An artist rendering of the Evansville Doubletree Hotel & Convention Center.
An artist rendering of the Evansville Doubletree Hotel & Convention Center.
Evansville - Construction on Evansville’s Downtown convention hotel will be delayed again because bids came in above budget and utilities at the site must be moved, the Redevelopment Commission was told Tuesday.

The commission approved developer HCW’s request for 90 additional days to close on the project’s financing. The city’s closing deadline had been June 30. Rick Huffman, CEO of HCW, said the hotel project is “100 percent financed,” but a closing has not occurred because some aspects must be redesigned and rebid.

Huffman said such delays are not unusual.

“What we’re needing is to go back and do a little bit of redesign and get it back into budget,” Huffman said. “We also have had a lot of ‘fun things’ that we found underground that are taking a little bit more time. We’ve got some sewer lines in the way and things like that ... Other than that, things are actually in good shape.”
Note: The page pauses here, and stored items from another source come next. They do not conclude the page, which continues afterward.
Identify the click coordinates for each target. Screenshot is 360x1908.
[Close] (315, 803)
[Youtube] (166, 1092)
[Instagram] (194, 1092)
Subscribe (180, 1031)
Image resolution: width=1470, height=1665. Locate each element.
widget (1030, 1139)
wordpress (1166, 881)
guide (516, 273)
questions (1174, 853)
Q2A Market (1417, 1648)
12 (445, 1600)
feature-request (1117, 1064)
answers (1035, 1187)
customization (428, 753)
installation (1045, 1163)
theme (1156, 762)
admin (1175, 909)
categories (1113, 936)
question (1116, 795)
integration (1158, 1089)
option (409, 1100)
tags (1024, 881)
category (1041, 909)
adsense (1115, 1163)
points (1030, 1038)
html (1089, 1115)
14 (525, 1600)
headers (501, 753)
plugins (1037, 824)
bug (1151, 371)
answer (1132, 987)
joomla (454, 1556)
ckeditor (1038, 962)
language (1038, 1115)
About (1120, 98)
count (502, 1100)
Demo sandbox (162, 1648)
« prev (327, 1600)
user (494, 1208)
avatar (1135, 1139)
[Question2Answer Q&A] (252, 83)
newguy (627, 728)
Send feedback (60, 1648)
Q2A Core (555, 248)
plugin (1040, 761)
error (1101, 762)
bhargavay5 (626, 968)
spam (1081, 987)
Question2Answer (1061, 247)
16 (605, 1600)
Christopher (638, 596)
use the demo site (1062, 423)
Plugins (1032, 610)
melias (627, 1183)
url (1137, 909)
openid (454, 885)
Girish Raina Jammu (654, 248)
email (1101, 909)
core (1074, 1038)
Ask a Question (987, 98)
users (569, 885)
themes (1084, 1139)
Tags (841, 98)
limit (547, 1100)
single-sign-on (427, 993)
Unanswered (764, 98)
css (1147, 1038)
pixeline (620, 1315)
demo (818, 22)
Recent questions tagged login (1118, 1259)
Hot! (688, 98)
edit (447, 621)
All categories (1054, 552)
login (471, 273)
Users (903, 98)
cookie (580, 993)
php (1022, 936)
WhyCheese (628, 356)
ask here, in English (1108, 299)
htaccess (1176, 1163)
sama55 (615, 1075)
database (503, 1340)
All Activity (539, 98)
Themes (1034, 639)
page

Huffman said he expects construction to take 18 months, although weather patterns could speed it up or slow it down. City officials held a ceremonial groundbreaking in March, but various delays have stalled the start of construction. Local hoteliers asked Hilton to not allow a DoubleTree franchise for the new hotel, arguing it would hurt existing local Hilton properties.

Hilton considered the objection for a few weeks before allowing the DoubleTree license.

The Water & Sewer Utility Board last week hired a consultant to plan for the relocation of a large sewer line along Chestnut Street which is in the project’s way. On Monday night, the City Council voted to vacate Chestnut Street between Southeast Sixth Street and Martin Luther King Boulevard, as part of that relocation.

HCW says the hotel will have 258 guest rooms, 6,000 feet of ballroom space and two restaurants, including a 10th-floor bar open to the outdoors with retractable windows.

The project also is to have an apartment complex, a parking facility which is to be shared with the Indiana University School of Medicine-Evansville campus, sky bridges and streetscape improvements.

The cost is projected to be $71.3 million, with $20 million in bonded financing from the city.